Understanding the derivative of a matrix function is a fundamental concept in linear algebra and calculus. Just like with scalar functions, the derivative of matrix-valued functions captures its rate of change. However, with matrices, we must look at the rate of change element-wise because a matrix is comprised of multiple scalar functions.

For the given matrix function, we apply the concept of derivative to each entry of the matrix individually. This means for the matrix A(t), each function such as \(\sin t\), \(\cos t\), and \(t\) inside the matrix is differentiated as if it were a standalone scalar function. The resulting derivatives are then placed in the same positions as their respective functions in the original matrix, creating a new matrix which represents the derivative of the original matrix function.
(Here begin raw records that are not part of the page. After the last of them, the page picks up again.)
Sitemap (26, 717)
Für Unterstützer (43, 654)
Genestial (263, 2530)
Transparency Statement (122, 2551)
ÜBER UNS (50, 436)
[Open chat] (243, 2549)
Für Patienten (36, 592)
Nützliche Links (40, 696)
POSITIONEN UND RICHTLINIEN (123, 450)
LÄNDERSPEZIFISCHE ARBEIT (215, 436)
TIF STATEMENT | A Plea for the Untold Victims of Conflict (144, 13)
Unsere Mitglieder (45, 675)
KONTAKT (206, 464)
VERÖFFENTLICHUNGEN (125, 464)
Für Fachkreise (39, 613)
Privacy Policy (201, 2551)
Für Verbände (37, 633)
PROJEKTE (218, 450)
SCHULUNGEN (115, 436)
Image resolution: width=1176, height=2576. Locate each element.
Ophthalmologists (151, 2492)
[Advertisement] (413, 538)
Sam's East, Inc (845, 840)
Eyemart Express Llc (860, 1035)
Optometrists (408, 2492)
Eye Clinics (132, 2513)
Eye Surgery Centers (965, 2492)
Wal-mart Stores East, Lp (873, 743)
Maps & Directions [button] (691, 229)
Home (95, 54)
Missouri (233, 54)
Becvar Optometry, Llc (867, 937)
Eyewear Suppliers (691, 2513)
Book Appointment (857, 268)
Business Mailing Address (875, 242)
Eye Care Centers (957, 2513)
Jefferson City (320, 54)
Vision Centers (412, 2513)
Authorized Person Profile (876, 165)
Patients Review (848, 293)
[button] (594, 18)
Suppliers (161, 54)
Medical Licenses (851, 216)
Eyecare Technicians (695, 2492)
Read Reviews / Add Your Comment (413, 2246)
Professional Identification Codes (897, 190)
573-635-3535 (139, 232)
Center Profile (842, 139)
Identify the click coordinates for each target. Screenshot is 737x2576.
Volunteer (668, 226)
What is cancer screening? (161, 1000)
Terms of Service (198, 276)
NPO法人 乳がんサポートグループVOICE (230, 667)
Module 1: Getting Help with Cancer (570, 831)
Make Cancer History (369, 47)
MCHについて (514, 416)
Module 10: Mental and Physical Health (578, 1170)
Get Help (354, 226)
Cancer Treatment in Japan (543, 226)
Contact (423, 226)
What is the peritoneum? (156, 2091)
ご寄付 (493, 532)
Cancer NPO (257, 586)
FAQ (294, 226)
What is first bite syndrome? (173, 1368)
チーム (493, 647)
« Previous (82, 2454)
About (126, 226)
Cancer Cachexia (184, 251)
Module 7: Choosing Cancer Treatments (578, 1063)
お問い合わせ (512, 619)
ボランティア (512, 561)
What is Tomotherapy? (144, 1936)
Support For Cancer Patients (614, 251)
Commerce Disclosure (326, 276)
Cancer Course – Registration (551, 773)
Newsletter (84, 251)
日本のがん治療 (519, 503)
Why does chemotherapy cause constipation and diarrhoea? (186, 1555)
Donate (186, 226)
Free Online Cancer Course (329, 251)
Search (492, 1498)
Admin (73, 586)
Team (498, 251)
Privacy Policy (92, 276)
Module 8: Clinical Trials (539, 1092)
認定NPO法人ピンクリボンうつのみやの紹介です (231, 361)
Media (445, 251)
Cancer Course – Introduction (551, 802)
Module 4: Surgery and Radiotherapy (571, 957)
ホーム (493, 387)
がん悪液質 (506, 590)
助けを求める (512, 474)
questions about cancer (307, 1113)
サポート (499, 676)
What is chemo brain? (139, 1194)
The exercise helps students appreciate the simplicity in working with derivatives in the matrix setting - the operations are akin to what students have already mastered in a scalar context, which provides an intuitive stepping stone to more advanced matrix calculus concepts.

Elementary derivatives refer to the derivatives of basic functions such as polynomial, exponential, trigonometric, and logarithmic functions. The exercise shows how algebra and trigonometry are extended into matrix calculus. By finding the elementary derivatives of basic trigonometric functions like \(\sin t\) and \(\cos t\), we leverage what students already know from single-variable calculus.

When evaluating the derivative of the matrix function A(t), we take the derivative of each element within the matrix as follows:

• The derivative of \(\sin t\) with respect to time t is \(\cos t\).
• The derivative of \(\cos t\) with respect to t is \(\-\sin t\).
• For constants like 0 and 1, the derivative is simply 0.
• For linear terms like \(t\) and \(3t\), the derivatives are 1 and 3, respectively.

This step-by-step approach reinforces the concept that differentiation of matrices is done entry-wise, mirroring the rules of elementary derivatives applicable to single-variable functions.

Once the derivatives of individual elements are calculated, the next and final step is to assemble these derivatives into a new matrix. This is done by placing each derivative into its corresponding location as per the original matrix structure. In essence, we are creating a matrix of derivatives, which is also referred to as the Jacobian matrix in multivariable calculus when dealing with vectors.

The process of assembling the matrix is methodical and ensures that the structure of the original matrix is preserved. For our example, each derivative taken from Step 1 is methodically placed to mirror the positions of the original matrix A(t). This yields the derivative matrix:

\[\frac{d}{dt}A(t)=\left[\begin{array}{ccc}\cos t & -\sin t & 0 \r\sin t & \cos t & 1 \r0 & 3 & 0\end{array}\right]\]

It is crucial for students to practice this step thoroughly because it builds the foundation for further studies in linear transformations and differential equations where such matrices play a key role. The exercise demonstrates how the derivatives of simpler, well-known functions can be systematically combined to handle more complex structures such as matrices.